“The Greater Good”, Individual Good, and the Collective

Collective: One Word, Two Meanings

Today, we can see the strategy of doublespeak from the novel 1984 being employed. Language is intentionally ill-defined so that people discuss semantics, and never get to the point of a substantive debate. I see this when collectivism versus individualism is discussed.

Coercion has been folded into the definition of collectivism, because most examples of collectivist philosophy have been implemented by force through government (with terrible consequences for both the individual and the group). So individualists, who believe the good of the group does not supersede the good of the individual, tend to shy away from collectivist philosophy.

But I don’t think coercion was ever meant to be part of the definition of collectivism. It was more of an ideal, that the individual might want to, or see value in, subverting his will to the will of the majority. But in order for any actual good to be achieved, it cannot be done by force. Voluntarily joining a collective is much different than being forced into one. Individualists believe in mutual benefit, and a group can give benefit to an individual. Individuals still make up that group however, which makes each individual important.

The Voluntary Collective

The most important thing about a voluntary group, is that you can leave it.

I was walking in the woods one day with some friends. We had been hiking for a while and turned and twisted around many paths when we came to a four way intersection. Not wanting to turn back, we began to discuss which way would be best to take. In fact after some discussion, we all agreed to take the same path. But suppose I thought a different path was better. Should I attempt to force them to take the path I want? Or should they, being in the majority, attempt to force me to take the path they want? Of course not.

In a voluntary group, I am free to leave or stay. In the middle of the woods my options are to agree with the group, or be left alone. I see value in the group, and that is why I submit to the majority. Not because the majority has the right to force their will on the minority, and not even because the will of the majority is necessarily better in some way than the minority. No one claims that groups cannot be of great use and help. But they must be voluntary groups in order to serve this purpose best.
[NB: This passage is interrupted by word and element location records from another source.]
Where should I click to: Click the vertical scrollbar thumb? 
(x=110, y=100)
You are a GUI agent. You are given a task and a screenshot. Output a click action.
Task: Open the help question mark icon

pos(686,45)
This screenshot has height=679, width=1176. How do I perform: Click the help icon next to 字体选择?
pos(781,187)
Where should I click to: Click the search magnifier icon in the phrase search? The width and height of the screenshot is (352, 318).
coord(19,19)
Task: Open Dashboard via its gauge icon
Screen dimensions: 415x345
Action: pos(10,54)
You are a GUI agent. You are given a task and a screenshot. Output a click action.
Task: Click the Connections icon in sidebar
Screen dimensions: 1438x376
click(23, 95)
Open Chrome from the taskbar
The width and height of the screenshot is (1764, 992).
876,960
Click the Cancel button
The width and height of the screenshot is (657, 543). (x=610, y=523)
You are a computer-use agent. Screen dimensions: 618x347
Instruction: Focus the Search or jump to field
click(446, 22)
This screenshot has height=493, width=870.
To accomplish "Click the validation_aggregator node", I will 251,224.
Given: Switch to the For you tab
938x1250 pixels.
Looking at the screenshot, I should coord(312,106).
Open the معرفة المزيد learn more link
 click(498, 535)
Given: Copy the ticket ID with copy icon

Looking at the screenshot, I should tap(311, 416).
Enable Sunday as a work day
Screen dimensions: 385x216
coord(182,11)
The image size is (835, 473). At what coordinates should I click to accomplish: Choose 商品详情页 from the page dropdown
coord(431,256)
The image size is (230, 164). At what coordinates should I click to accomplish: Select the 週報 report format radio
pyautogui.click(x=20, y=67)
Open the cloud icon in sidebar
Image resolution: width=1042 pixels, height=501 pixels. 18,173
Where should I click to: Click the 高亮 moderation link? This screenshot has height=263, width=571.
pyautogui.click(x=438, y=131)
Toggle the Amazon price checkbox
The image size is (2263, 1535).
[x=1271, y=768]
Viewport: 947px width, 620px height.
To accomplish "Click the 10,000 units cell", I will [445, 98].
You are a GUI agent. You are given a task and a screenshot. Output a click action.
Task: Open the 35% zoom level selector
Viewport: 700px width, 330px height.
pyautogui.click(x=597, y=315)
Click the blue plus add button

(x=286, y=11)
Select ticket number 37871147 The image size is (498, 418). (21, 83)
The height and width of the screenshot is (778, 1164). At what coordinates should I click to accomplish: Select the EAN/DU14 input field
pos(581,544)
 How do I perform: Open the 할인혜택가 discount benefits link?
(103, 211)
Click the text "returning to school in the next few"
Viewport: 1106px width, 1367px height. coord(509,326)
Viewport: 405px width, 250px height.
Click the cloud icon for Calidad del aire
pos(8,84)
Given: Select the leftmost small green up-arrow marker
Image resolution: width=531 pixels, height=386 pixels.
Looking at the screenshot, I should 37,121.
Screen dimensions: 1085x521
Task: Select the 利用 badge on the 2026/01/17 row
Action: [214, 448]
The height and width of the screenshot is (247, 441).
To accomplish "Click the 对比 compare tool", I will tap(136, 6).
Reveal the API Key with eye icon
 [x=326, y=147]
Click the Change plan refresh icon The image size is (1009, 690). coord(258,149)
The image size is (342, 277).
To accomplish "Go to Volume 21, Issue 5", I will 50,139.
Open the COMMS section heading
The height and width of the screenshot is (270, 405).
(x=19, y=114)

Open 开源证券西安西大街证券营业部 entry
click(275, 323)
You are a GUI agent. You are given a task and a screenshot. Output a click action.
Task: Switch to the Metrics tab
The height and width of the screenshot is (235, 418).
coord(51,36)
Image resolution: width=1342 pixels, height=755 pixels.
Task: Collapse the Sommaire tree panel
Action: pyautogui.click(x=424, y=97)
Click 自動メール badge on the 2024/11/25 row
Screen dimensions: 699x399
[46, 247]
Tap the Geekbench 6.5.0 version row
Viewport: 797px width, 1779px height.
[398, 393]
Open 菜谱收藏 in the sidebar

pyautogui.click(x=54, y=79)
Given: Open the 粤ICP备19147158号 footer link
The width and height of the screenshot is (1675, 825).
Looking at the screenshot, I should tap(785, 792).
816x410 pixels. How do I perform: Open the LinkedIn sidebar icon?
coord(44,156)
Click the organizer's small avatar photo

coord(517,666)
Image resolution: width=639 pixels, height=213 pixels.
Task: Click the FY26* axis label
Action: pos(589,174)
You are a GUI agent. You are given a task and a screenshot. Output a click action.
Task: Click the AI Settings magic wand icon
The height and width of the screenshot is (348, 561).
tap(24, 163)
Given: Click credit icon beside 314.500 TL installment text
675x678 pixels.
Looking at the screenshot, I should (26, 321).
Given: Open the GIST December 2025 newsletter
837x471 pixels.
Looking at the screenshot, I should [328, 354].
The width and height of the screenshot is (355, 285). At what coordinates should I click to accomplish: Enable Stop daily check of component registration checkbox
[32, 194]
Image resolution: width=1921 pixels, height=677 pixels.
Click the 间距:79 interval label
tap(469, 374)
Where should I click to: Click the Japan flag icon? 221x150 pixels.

There were many paths to take, and at times we may not have agreed on the “best” path to take. In fact, “best” could have different meanings to each individual. “Best” might mean shortest path back for the person who wants to be done hiking. Best might mean longest path back for someone who wants to keep hiking, or best could mean a yet un-trodden path to another who enjoys novelty.

But let’s say we all had the same general goal, and when coming to a fork, have different ideas on which path to take. Two people want to go left, and one wants to go right. In a voluntary collective, this is not a problem because everyone can split up if they want. But if we joined this collective voluntarily in the first place—we all decided to go hiking together—then we saw value in the group, and that value would diminish if we split up.

So if I am the odd man out, I get to decide if I see more value in subverting my will to the group, than in taking the path that I think is “best”. It might appear that the collective has overruled the individual, and the greater good has taken precedence over the good of the individual. But in reality, the individual decided that it was overall in his best interests to remain with the group, even though that one decision does not seem to benefit him. He could still decide to go off on his own and leave the group, but this too has consequences.

The individual cannot force the group to accompany him in a voluntary collective, and the collective cannot force any individual to accompany the group.

This is in stark contrast to the types of collectivism promoted through politics. They say everyone gets a voice through a vote, but then the will of the majority is forced on each individual. If you are always the third guy who wants to take a different path in a forced collective, you will never have your individual needs met, and always will you be less important than the group.

The “greater good” never matches your individual needs. That is how individuals suffer in forced collectives. In a voluntary collective, any “suffering” on the part of the individual is entirely voluntary, and as such cannot be seen as suffering, because they have made a choice that the value in the collective is worth more to them than the fruition of their own goals as an individual.

The “Greater Good”

What is ironic is that modern collectivist philosophies ignore that a group cannot exist without individuals. Yet collectivism is sold as promoting the greater good. Well, the greater good for who? If individuals in the group suffer, what greater good is being accomplished?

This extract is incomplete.